Warum bist du in die USA gereist?
Ich habe an unserem Camp America Programm teilgenommen, um die letzten Monate meines Gap Years nach dem Abitur zu füllen.
Was hast du vor Ort gemacht?
Ich war ein Counsellor (Betreuer) in einem amerikanischen YMCA Sommerferiencamp und habe jeden Tag mit Kindern aus unterschiedlichen Altersstufen gearbeitet.
Wo hast du übernachtet und wie war deine Unterkunft?
Vor Ort, also auf dem Gelände des Camps, habe ich in einer Lodge für die internationalen Mitarbeiter geschlafen. Dort sind alle Zimmer für sechs Bewohner ausgelegt, allerdings hatte ich das Glück, den Raum den ganzen Sommer über nur mit einem Kolumbianer teilen zu müssen. So hatten wir beide genug Platz für all unser Zeug, auch wenn wir tagsüber grundsätzlich nie auf unserem Zimmer waren und es nur zum Schlafengehen betreten haben. Diese Unterkunft war komplett klimatisiert und in zwei Teile aufgeteilt – eine Damen- und eine Herrenunterkunft mit jeweils drei Duschen. Besonders die Klimaanlage ist nicht sehr typisch für die amerikanischen Sommercamps, da diese in der Regel sehr basic ausgestattet sind. Neben unserem Zimmer gab es noch drei weitere und insgesamt wohnte ich mit zehn Jungs in der Altersspanne von 20 bis 27 Jahren zusammen in unserer Hälfte der Lodge.

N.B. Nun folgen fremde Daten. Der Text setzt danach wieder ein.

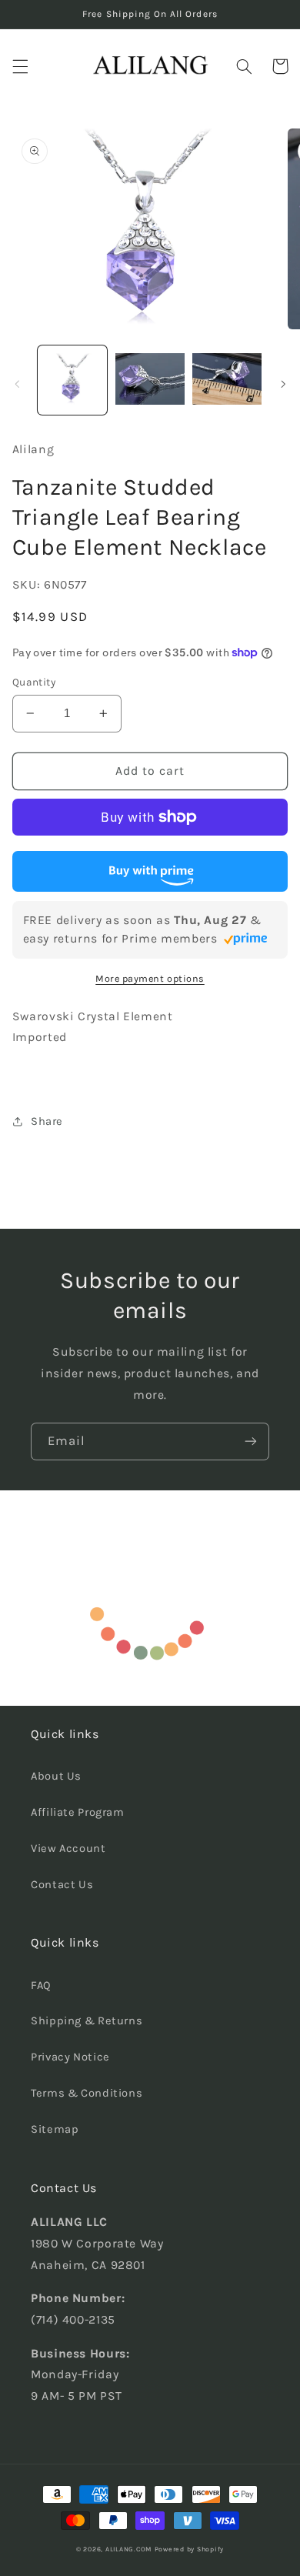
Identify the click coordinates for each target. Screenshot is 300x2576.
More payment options (150, 978)
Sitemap (54, 2129)
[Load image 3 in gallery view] (227, 380)
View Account (68, 1848)
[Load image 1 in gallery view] (72, 380)
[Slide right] (283, 384)
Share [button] (47, 1121)
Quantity (33, 682)
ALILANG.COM (128, 2549)
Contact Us (62, 1884)
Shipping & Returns (86, 2020)
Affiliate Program (78, 1812)
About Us (56, 1776)
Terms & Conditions (86, 2093)
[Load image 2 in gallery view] (150, 380)
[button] (20, 66)
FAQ (41, 1985)
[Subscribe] (250, 1441)
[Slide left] (17, 384)
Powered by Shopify (189, 2549)
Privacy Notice (70, 2057)
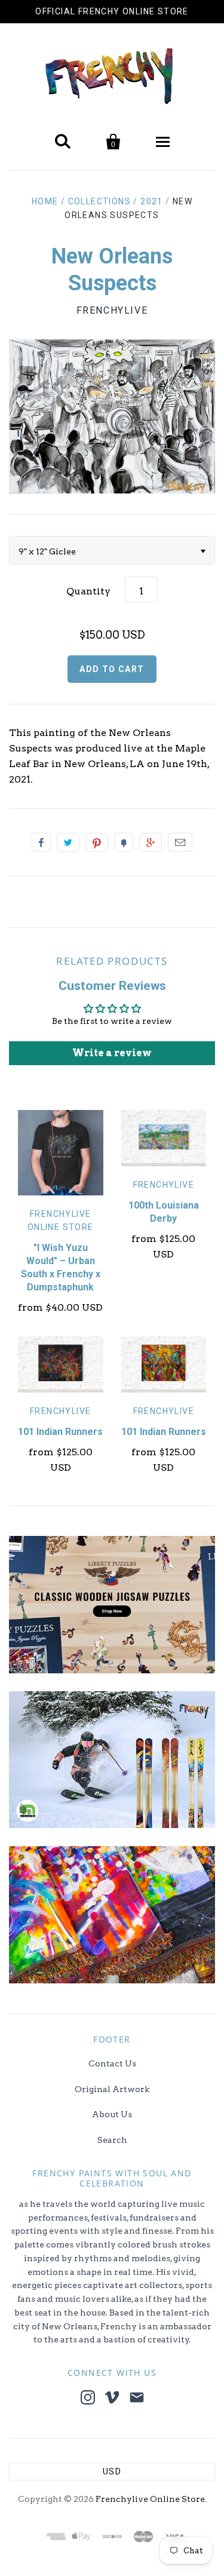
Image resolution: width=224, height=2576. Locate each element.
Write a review (112, 1053)
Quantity (88, 591)
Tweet (68, 842)
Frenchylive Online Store (150, 2499)
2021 (151, 201)
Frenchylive (112, 310)
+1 (150, 842)
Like (41, 842)
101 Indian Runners (60, 1431)
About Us (112, 2114)
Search (112, 2140)
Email (180, 842)
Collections (99, 201)
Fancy (123, 842)
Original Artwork (112, 2089)
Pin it (96, 842)
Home (45, 201)
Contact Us (112, 2063)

Welches Gericht muss man unbedingt probiert haben?
Alles was man nur probieren kann! Da es im Camp selten oder nie möglich ist selber zu kochen, ist man stets auf das Essen der Camp Küche angewiesen. Nach einem Sommer mit drei Mahlzeiten täglich, die man selbst mal mehr und mal weniger gerne mag, wird das selbst Kochen oder das Essen gehen wieder unglaublich geschätzt. Außerdem ist jede Mahlzeit, die man zwischendurch auswärts zu sich nehmen kann, ein gigantischer Kontrast zu dem sonst sehr einfachen und repetitiven Essen im Camp.
Was war deine schönste Erinnerung oder das beste Erlebnis?
Wo soll ich da bloß anfangen? Der gesamte Sommer war ein dauerhaft anhaltendes Highlight. Vorher habe ich so oft vom „best summer ever!“ gehört und dachte eigentlich immer, dass es sich dabei um eine nette Marketingstrategie oder Ähnliches handelt. Mittlerweile habe ich da eine ganz andere Meinung. Jede einzelne Person, die ich während meiner Zeit im Camp und auch später auf der Reise kennengelernt habe, hat die Erfahrung komplett gemacht. Dazu gehören zum Beispiel mein kolumbianischer Mitbewohner, der aus jedem Abend eine Salsa Party machte, eine Kollegin, die dachte Neuseeland wäre die Insel westlich des Vereinigten Königreiches (auch unter dem Namen Irland bekannt) oder andere Hostelbesucher aus u.a. Brasilien, Argentinien, England und Deutschland, die ich später auf meiner Reise kennenlernte.
Jeder Tag brachte neue Herausforderungen und es war unmöglich sich zu langweilen. Aber um nun einzelne Erinnerungen zu nennen, muss ich ganz klar ALLE Unternehmungen mit dem Staff im Camp herausstellen. Egal, ob das Feuerwerk zum 4th of July, lange Abende im Pool, in der Mittagshitze am See, in den Baumkronen des Hochseilgartens, ein Lagerfeuer mit Musik, Gesang und Tanz – die alltägliche Zusammenarbeit oder die gemeinsame Freizeit war immer das Beste. Jetzt würde ich die Beschreibung als „best summer ever!“ auch unterschreiben, kann es voll und ganz nachvollziehen und würde auch jedem empfehlen, mal etwas in der Art zu unternehmen!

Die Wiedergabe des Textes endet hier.